Pinter 3 Homebrew Beer Review by Mighty Gadget

I have previously reviewed the Pinter and Pinter 2, and I have been impressed with how easy it is to brew your own beer and the quality of the beer.

The Pinter 2 was only announced in August 2022, with my review back in December, so it was a bit of a surprise to me that a new Pinter 3 was launched just a few months later.

Pinter 3 vs Pinter 2

Pinter 3 Homebrew Beer Review by Mighty Gadget Unboxing
  • The new Active Pour Tap puts you in control of the perfect pour – it adjusts pressure inside the Pinter 3 to deliver a pour that is clean, intuitive and completely satisfying. The tap can also be used with Pinter 2 to improve performance on previous models.
  • The Pinter 3 is 45% lighter than the Pinter 2, making it much easier to use, particularly when full at 10-pint capacity;
  • Finished in three stunning colours of deep grey, electric blue and rich red.
  • Brewing dock has a new ergonomic design and will be made with recycled materials.
  • My Pinter 2 was supplied with two nice glasses, these are no longer provided.

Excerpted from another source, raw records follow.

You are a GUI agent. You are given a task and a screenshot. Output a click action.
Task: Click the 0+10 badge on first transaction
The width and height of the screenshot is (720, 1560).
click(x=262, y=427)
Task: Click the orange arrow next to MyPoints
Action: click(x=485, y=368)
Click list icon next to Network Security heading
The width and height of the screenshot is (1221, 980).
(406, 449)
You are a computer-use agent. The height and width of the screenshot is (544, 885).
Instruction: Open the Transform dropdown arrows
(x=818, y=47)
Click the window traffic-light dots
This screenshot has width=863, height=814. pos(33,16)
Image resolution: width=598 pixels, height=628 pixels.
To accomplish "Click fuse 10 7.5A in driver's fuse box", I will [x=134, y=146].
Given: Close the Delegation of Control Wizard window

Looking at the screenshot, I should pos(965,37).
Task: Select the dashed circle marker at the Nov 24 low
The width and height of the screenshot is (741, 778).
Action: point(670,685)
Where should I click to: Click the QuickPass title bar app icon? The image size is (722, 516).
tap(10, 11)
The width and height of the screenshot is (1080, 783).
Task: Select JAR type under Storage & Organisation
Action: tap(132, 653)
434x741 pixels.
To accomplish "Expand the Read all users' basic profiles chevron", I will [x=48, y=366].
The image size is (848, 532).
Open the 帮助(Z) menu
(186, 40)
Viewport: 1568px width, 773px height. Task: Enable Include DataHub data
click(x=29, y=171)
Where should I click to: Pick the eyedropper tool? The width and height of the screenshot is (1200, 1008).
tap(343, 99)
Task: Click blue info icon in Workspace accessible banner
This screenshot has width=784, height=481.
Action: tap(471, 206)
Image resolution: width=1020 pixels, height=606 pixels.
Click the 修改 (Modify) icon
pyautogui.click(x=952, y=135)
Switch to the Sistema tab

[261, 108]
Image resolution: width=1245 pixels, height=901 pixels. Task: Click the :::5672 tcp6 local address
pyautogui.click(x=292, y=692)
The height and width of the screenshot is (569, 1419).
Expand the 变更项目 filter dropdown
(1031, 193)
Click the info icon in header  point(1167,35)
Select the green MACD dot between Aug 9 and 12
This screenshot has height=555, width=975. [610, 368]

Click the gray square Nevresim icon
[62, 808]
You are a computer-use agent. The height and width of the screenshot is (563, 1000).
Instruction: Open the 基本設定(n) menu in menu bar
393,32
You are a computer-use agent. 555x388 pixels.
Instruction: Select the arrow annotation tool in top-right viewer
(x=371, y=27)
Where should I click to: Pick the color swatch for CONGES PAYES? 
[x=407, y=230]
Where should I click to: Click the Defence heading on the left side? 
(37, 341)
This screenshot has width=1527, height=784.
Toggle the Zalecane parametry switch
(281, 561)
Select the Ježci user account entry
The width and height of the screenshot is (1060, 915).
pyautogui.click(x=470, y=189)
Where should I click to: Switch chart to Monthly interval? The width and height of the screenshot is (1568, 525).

Beer Options & Cost vs Normal Home Brewing

The below list isn’t exhaustive, but it gives you an idea of the excellent range of beer that Pinter has available. They mix things up from time to time, when I reviewed the Pinter 2, they had a couple of collabs with the Yeastie Boys, which was a New Zealand IPA and a session IPA.

For this brew, I opted for Weiss Nights, which is a hefeweizen. Something a little different from the IPAs I have brewed before, and my partner likes this style of beer. I wish I had tried the Haus of Hops, though. That could be a good summer beer.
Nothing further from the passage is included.